Work order: What is needed is a verbatim copy of all the records.

___ Data records ___

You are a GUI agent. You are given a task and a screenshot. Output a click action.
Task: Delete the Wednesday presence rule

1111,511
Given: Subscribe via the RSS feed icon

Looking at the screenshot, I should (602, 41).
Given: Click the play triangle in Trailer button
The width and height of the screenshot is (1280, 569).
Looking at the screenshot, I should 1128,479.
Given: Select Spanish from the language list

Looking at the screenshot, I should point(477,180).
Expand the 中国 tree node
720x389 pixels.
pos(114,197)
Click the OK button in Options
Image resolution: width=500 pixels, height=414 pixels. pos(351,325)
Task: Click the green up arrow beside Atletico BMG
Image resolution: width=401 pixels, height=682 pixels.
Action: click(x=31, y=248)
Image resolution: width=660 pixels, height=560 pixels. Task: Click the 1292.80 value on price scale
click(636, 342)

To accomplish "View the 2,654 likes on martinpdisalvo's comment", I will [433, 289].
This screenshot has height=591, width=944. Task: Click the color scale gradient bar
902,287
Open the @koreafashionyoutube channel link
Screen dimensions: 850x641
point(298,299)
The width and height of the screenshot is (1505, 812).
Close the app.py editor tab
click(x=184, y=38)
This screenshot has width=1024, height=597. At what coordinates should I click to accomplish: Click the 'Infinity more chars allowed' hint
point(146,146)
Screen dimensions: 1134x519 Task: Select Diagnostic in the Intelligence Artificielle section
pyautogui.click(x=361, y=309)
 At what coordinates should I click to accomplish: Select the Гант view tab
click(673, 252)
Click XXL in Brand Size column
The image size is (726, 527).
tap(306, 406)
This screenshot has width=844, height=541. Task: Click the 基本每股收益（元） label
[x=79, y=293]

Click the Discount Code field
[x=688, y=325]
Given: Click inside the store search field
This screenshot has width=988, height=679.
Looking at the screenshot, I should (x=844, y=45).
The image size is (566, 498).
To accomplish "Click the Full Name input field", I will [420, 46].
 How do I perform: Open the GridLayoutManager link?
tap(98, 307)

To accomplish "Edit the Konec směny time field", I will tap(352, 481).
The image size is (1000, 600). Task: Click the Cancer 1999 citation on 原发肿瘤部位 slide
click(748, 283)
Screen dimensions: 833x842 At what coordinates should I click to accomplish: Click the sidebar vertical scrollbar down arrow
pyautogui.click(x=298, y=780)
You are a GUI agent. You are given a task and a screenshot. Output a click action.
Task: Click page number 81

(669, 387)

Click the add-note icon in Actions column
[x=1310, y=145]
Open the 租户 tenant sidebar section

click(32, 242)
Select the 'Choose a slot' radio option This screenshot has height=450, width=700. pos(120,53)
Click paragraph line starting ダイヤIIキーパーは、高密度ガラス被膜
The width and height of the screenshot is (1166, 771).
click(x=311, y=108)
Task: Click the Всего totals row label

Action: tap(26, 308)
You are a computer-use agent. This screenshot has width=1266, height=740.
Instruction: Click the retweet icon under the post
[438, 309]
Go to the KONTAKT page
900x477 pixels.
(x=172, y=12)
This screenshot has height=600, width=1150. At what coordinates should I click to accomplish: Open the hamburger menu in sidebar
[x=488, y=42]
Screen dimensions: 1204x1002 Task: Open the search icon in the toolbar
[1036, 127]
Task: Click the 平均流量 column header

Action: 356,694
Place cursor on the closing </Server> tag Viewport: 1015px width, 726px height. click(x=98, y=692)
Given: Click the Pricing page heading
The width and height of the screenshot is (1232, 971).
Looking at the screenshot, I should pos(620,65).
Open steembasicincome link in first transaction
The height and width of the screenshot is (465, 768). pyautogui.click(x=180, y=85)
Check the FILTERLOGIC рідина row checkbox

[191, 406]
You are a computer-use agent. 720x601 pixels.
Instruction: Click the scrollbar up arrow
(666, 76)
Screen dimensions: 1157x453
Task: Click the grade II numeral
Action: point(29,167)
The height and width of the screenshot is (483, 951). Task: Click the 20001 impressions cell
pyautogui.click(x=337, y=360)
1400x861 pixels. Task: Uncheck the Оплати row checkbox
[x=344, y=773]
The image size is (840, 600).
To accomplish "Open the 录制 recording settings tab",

___

Your solution:
You are a GUI agent. You are given a task and a screenshot. Output a click action.
Task: Delete the Wednesday presence rule

1111,511
Given: Subscribe via the RSS feed icon

Looking at the screenshot, I should (602, 41).
Given: Click the play triangle in Trailer button
The width and height of the screenshot is (1280, 569).
Looking at the screenshot, I should 1128,479.
Given: Select Spanish from the language list

Looking at the screenshot, I should point(477,180).
Expand the 中国 tree node
720x389 pixels.
pos(114,197)
Click the OK button in Options
Image resolution: width=500 pixels, height=414 pixels. pos(351,325)
Task: Click the green up arrow beside Atletico BMG
Image resolution: width=401 pixels, height=682 pixels.
Action: click(x=31, y=248)
Image resolution: width=660 pixels, height=560 pixels. Task: Click the 1292.80 value on price scale
click(636, 342)

To accomplish "View the 2,654 likes on martinpdisalvo's comment", I will [433, 289].
This screenshot has height=591, width=944. Task: Click the color scale gradient bar
902,287
Open the @koreafashionyoutube channel link
Screen dimensions: 850x641
point(298,299)
The width and height of the screenshot is (1505, 812).
Close the app.py editor tab
click(x=184, y=38)
This screenshot has width=1024, height=597. At what coordinates should I click to accomplish: Click the 'Infinity more chars allowed' hint
point(146,146)
Screen dimensions: 1134x519 Task: Select Diagnostic in the Intelligence Artificielle section
pyautogui.click(x=361, y=309)
 At what coordinates should I click to accomplish: Select the Гант view tab
click(673, 252)
Click XXL in Brand Size column
The image size is (726, 527).
tap(306, 406)
This screenshot has width=844, height=541. Task: Click the 基本每股收益（元） label
[x=79, y=293]

Click the Discount Code field
[x=688, y=325]
Given: Click inside the store search field
This screenshot has width=988, height=679.
Looking at the screenshot, I should (x=844, y=45).
The image size is (566, 498).
To accomplish "Click the Full Name input field", I will [420, 46].
 How do I perform: Open the GridLayoutManager link?
tap(98, 307)

To accomplish "Edit the Konec směny time field", I will tap(352, 481).
The image size is (1000, 600). Task: Click the Cancer 1999 citation on 原发肿瘤部位 slide
click(748, 283)
Screen dimensions: 833x842 At what coordinates should I click to accomplish: Click the sidebar vertical scrollbar down arrow
pyautogui.click(x=298, y=780)
You are a GUI agent. You are given a task and a screenshot. Output a click action.
Task: Click page number 81

(669, 387)

Click the add-note icon in Actions column
[x=1310, y=145]
Open the 租户 tenant sidebar section

click(32, 242)
Select the 'Choose a slot' radio option This screenshot has height=450, width=700. pos(120,53)
Click paragraph line starting ダイヤIIキーパーは、高密度ガラス被膜
The width and height of the screenshot is (1166, 771).
click(x=311, y=108)
Task: Click the Всего totals row label

Action: tap(26, 308)
You are a computer-use agent. This screenshot has width=1266, height=740.
Instruction: Click the retweet icon under the post
[438, 309]
Go to the KONTAKT page
900x477 pixels.
(x=172, y=12)
This screenshot has height=600, width=1150. At what coordinates should I click to accomplish: Open the hamburger menu in sidebar
[x=488, y=42]
Screen dimensions: 1204x1002 Task: Open the search icon in the toolbar
[1036, 127]
Task: Click the 平均流量 column header

Action: 356,694
Place cursor on the closing </Server> tag Viewport: 1015px width, 726px height. click(x=98, y=692)
Given: Click the Pricing page heading
The width and height of the screenshot is (1232, 971).
Looking at the screenshot, I should pos(620,65).
Open steembasicincome link in first transaction
The height and width of the screenshot is (465, 768). pyautogui.click(x=180, y=85)
Check the FILTERLOGIC рідина row checkbox

[191, 406]
You are a computer-use agent. 720x601 pixels.
Instruction: Click the scrollbar up arrow
(666, 76)
Screen dimensions: 1157x453
Task: Click the grade II numeral
Action: point(29,167)
The height and width of the screenshot is (483, 951). Task: Click the 20001 impressions cell
pyautogui.click(x=337, y=360)
1400x861 pixels. Task: Uncheck the Оплати row checkbox
[x=344, y=773]
The image size is (840, 600).
To accomplish "Open the 录制 recording settings tab",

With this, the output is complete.